== TEXT EXTRACT ==
I Lost My Job

Morale was low, and geeks with low morale only ever think about World of Warcraft. That is, except for myself. I, of course, was spending my time thinking of ways to be a better almost-husband. It was Monday, December 3rd, and I got into the office a little late. The drive to Sioux Falls was getting worse and worse, and I was despising the job more and more. And yet, I was loyal. I was setting my stuff down when Mike walked in.

“You’re late, so you’re fired,” he mused, humorlessly, as he entered the room. I knew by the tone of his voice that he was serious. When Mike has particularly bad news, he tends to break it with a shocking pseudo-joke which he follows up with a “No, really.” statement. He’s always had a way with easing into bad news.

The Sioux Falls branch of The CERTUS Company (hereby dubbed Certastrophe) was being shut down, and we had all been laid off. This five-man massacre was following hot on the heels of a four-man culling that took place a couple months earlier. What it meant for the other branches of the company, and John Webster, himself, I knew not. Nor did I care. Looking around the room, no one looked surprised, but no one looked happy either.

== DATA ENTRIES ==

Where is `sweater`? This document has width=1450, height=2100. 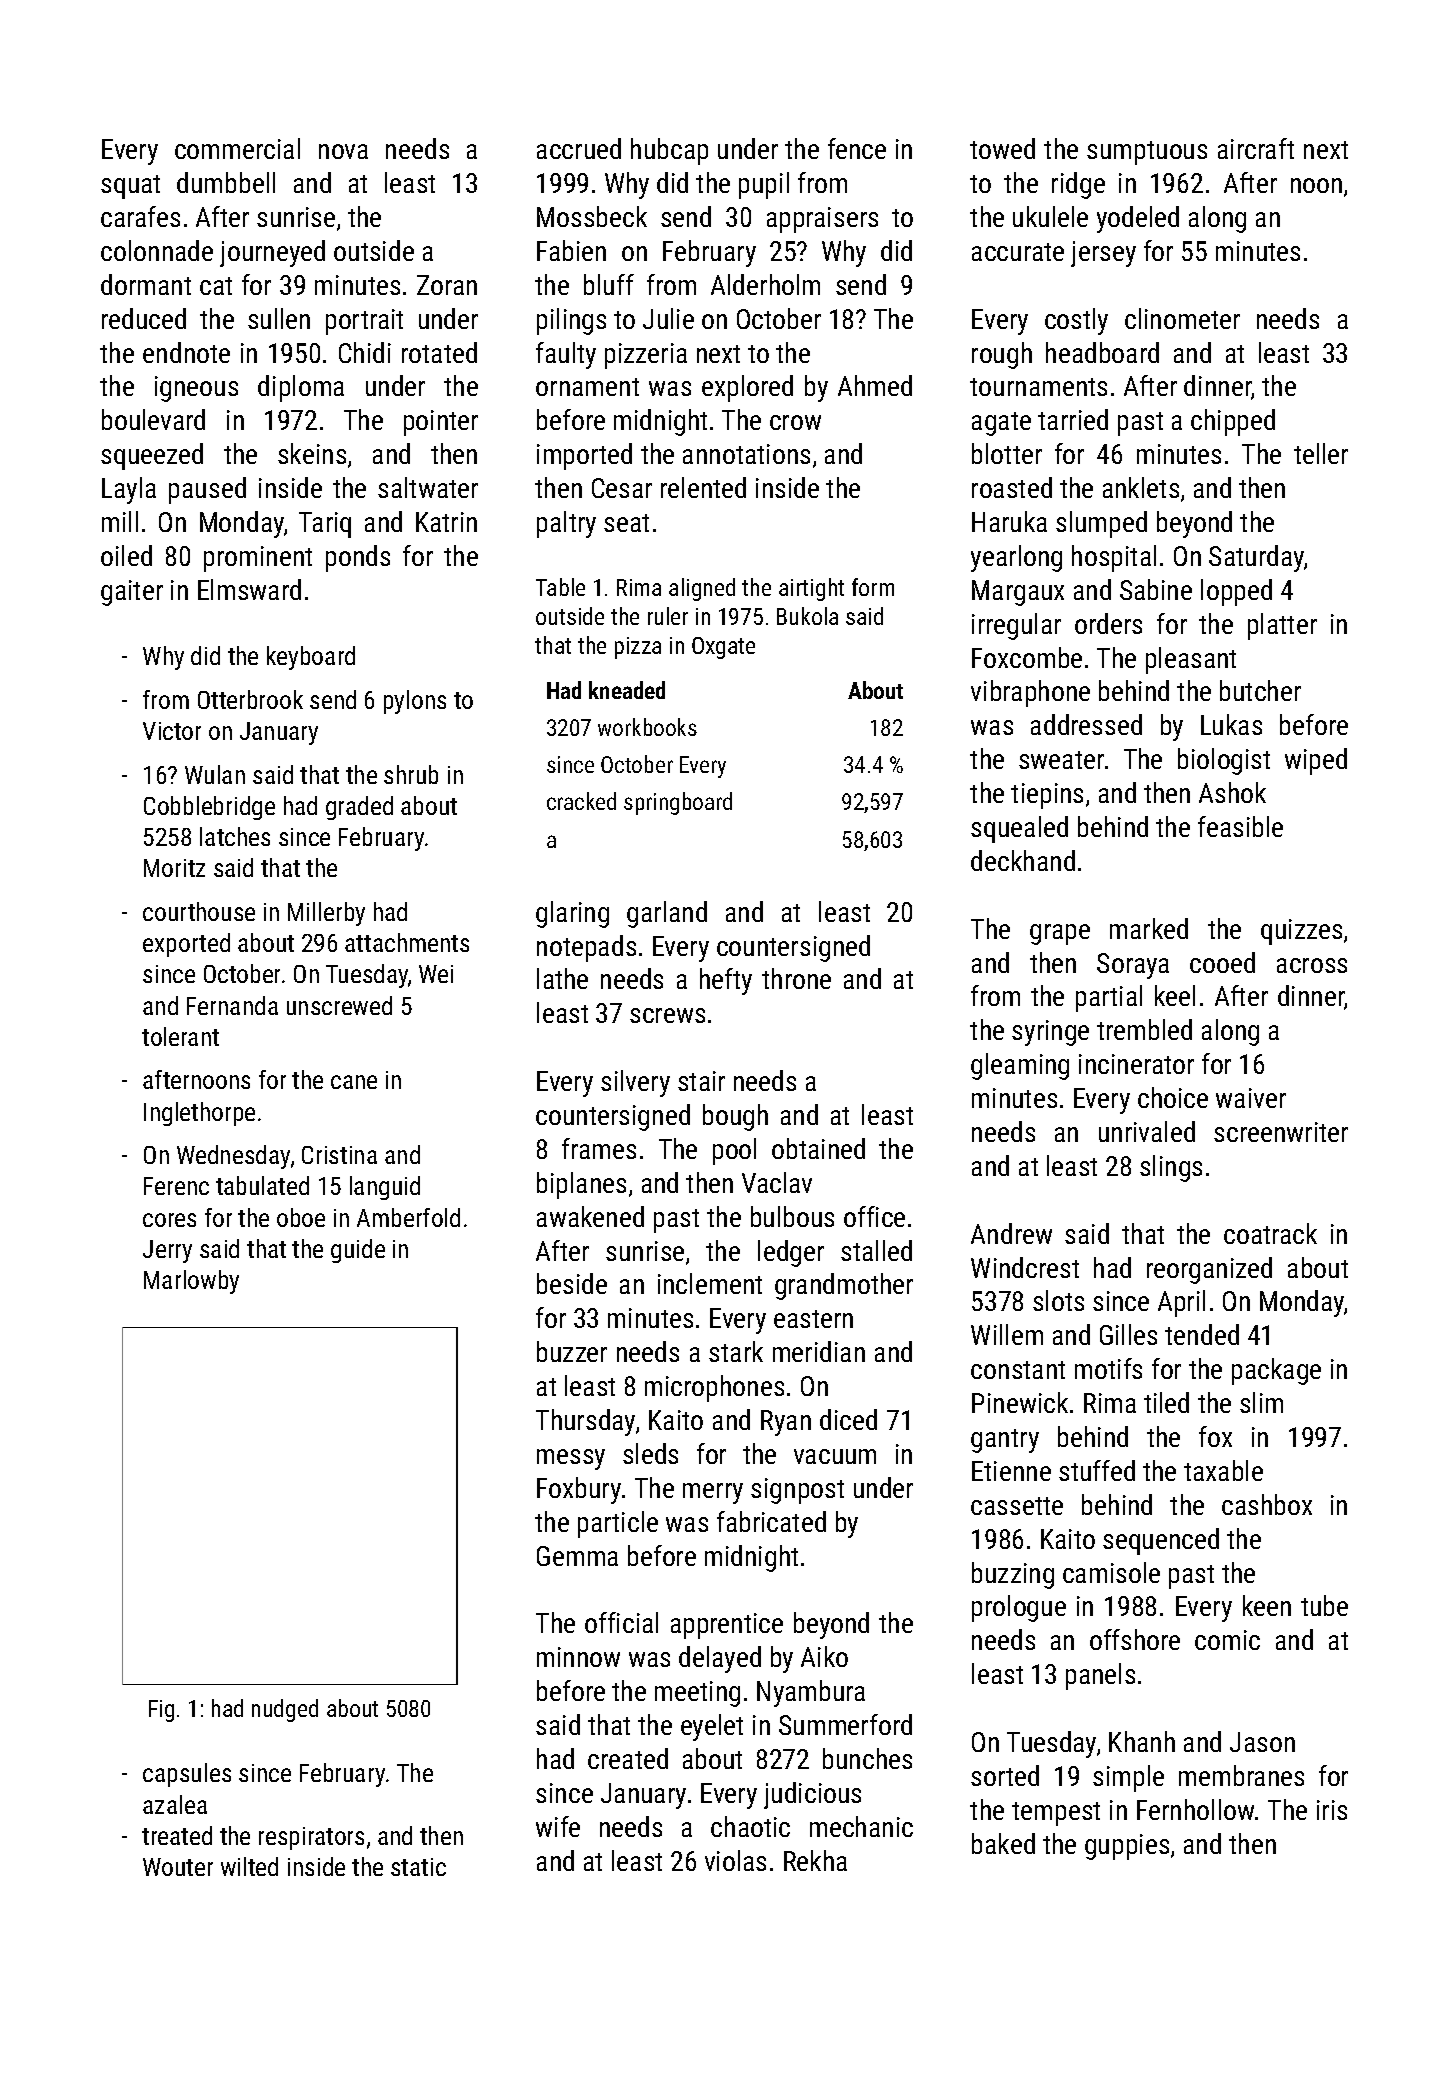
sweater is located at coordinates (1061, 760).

--

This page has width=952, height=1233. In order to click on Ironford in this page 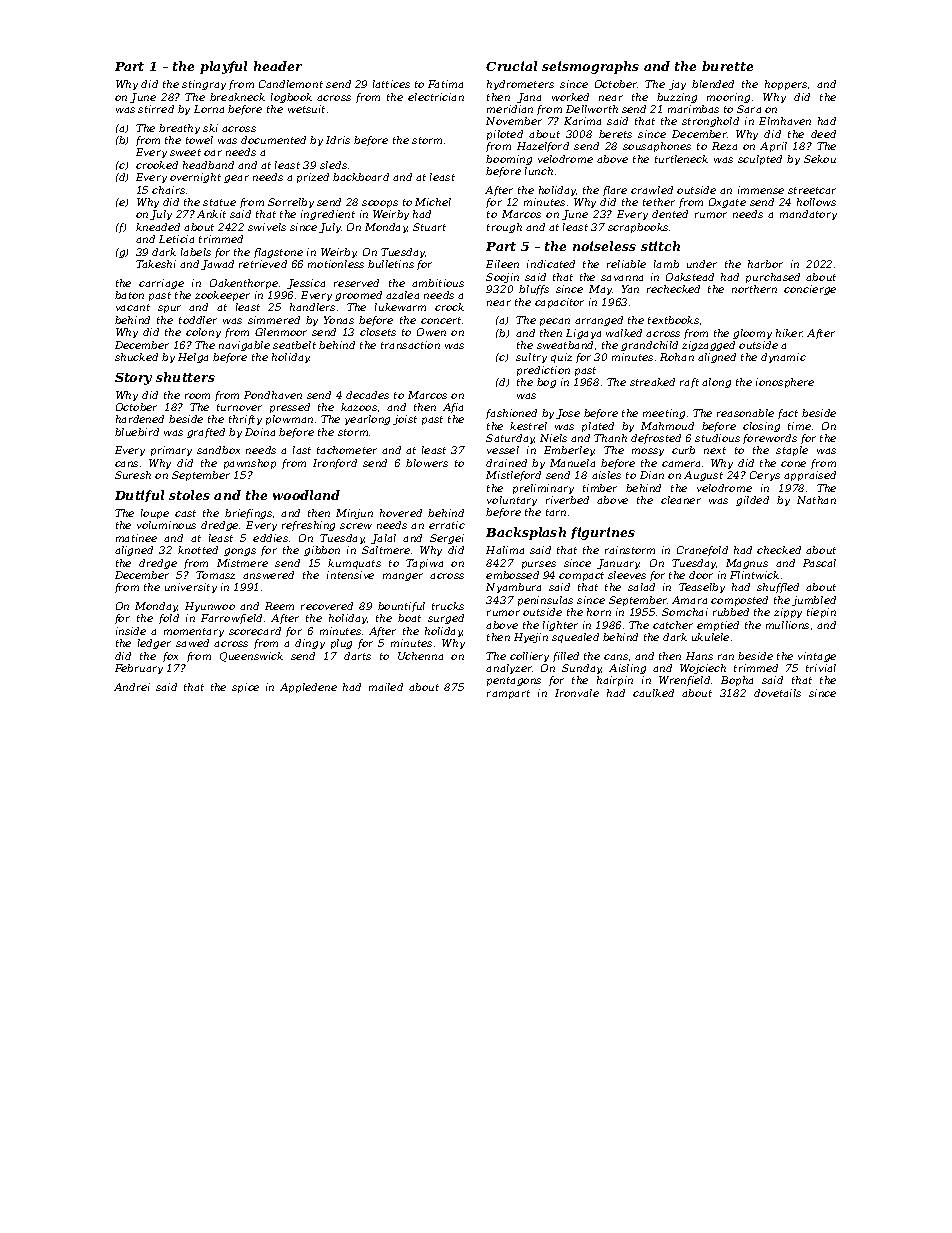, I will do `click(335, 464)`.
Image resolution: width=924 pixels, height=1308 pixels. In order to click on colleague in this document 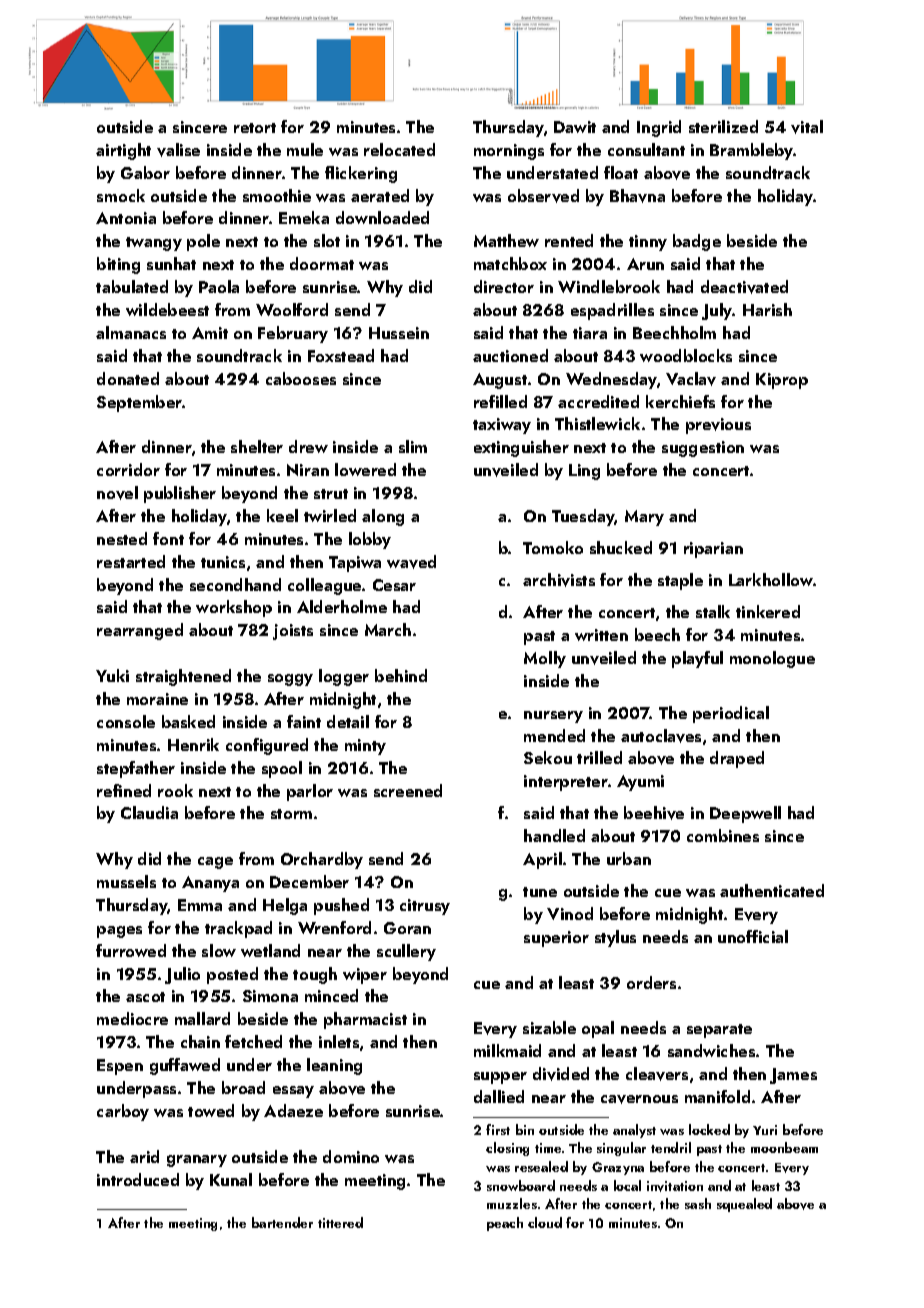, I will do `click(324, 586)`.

== SET EXERCISE 1 ==
In the job-loss account, on what day and date did the narrator get to the office late?
== SET EXERCISE 2 ==
Set down, word for word, everything in the job-loss account from "Morale was low, and" down to "Mike walked in.".
== SET EXERCISE 3 ==
Which hyphenated words appear in the job-loss account?
The items are material on their own and have no connection to the job-loss account.

== CORRECT ANSWER 1 ==
Monday, December 3rd.

== CORRECT ANSWER 2 ==
Morale was low, and geeks with low morale only ever think about World of Warcraft. That is, except for myself. I, of course, was spending my time thinking of ways to be a better almost-husband. It was Monday, December 3rd, and I got into the office a little late. The drive to Sioux Falls was getting worse and worse, and I was despising the job more and more. And yet, I was loyal. I was setting my stuff down when Mike walked in.

== CORRECT ANSWER 3 ==
almost-husband, pseudo-joke, five-man, four-man